Work task: Of the entries below, return exactly those lines that fall between the one containing "Impressum (1009, 704)" and the one containing "Angebote (44, 752)", the two end lines included.

Source data:

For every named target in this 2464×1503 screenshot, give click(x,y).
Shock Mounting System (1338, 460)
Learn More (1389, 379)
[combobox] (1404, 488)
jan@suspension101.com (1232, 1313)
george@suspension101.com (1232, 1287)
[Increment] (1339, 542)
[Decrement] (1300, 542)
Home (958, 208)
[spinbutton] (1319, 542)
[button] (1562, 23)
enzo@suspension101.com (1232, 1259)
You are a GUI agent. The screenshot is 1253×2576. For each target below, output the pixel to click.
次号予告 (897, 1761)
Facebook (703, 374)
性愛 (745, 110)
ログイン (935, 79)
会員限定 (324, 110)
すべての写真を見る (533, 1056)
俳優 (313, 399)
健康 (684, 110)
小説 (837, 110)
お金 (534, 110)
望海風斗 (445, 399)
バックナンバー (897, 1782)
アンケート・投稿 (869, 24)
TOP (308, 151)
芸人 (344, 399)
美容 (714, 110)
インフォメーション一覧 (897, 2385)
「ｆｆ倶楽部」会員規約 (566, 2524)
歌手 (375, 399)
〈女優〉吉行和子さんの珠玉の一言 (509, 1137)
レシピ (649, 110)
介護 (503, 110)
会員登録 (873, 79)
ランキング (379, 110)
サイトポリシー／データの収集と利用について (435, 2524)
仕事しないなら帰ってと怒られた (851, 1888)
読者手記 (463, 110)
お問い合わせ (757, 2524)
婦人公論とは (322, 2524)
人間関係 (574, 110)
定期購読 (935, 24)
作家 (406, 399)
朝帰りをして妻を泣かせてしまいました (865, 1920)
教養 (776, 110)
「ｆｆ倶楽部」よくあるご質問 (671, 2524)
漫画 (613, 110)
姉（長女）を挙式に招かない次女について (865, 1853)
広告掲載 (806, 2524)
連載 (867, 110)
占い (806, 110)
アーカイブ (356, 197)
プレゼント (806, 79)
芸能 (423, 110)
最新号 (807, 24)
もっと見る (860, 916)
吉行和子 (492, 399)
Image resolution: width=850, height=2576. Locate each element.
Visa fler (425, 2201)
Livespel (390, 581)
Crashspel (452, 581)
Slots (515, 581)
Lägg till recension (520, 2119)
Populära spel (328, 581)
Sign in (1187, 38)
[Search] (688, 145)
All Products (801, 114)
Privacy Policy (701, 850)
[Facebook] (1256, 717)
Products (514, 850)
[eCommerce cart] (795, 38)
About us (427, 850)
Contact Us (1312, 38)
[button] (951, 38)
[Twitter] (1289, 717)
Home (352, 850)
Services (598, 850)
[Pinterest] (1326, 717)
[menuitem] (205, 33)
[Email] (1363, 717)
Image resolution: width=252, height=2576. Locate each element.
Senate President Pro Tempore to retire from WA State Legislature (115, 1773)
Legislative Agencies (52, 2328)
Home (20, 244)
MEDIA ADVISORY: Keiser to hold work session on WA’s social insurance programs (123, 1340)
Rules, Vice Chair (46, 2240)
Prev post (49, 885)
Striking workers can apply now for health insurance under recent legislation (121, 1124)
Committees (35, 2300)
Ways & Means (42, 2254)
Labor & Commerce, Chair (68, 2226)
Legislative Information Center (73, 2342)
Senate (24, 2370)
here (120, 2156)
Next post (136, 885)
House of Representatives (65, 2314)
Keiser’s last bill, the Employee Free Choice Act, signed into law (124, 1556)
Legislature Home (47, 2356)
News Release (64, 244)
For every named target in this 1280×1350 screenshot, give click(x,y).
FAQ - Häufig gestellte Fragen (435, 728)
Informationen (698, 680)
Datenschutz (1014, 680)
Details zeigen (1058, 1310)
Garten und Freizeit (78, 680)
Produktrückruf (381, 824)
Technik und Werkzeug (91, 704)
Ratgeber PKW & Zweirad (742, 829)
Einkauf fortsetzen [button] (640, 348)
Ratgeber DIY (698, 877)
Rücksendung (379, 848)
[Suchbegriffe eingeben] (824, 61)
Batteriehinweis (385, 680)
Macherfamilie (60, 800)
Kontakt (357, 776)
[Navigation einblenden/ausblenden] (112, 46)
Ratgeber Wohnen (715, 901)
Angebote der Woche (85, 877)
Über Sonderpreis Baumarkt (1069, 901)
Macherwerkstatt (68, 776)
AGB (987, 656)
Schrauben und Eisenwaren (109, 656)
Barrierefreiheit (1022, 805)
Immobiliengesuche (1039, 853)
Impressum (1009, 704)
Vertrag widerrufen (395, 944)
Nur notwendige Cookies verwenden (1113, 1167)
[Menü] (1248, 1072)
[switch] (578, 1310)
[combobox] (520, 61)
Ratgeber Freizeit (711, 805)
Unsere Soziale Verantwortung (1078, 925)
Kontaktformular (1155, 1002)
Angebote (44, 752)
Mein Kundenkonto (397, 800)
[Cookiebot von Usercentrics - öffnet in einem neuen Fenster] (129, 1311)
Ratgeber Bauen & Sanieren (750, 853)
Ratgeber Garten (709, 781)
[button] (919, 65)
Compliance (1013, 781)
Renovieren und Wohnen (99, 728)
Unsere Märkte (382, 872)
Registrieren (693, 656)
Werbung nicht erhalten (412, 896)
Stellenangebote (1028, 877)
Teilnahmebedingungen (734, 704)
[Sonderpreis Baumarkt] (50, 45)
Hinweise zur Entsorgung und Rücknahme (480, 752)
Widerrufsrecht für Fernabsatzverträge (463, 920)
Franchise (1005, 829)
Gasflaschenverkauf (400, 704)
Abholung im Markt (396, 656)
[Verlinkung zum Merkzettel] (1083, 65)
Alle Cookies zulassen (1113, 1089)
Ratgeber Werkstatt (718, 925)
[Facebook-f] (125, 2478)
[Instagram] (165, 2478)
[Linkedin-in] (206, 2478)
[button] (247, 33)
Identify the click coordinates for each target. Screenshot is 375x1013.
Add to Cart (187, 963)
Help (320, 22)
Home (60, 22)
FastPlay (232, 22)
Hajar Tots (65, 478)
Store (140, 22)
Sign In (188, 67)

Answer:
Impressum (1009, 704)
Vertrag widerrufen (395, 944)
Nur notwendige Cookies verwenden (1113, 1167)
[Menü] (1248, 1072)
[switch] (578, 1310)
[combobox] (520, 61)
Ratgeber Freizeit (711, 805)
Unsere Soziale Verantwortung (1078, 925)
Kontaktformular (1155, 1002)
Angebote (44, 752)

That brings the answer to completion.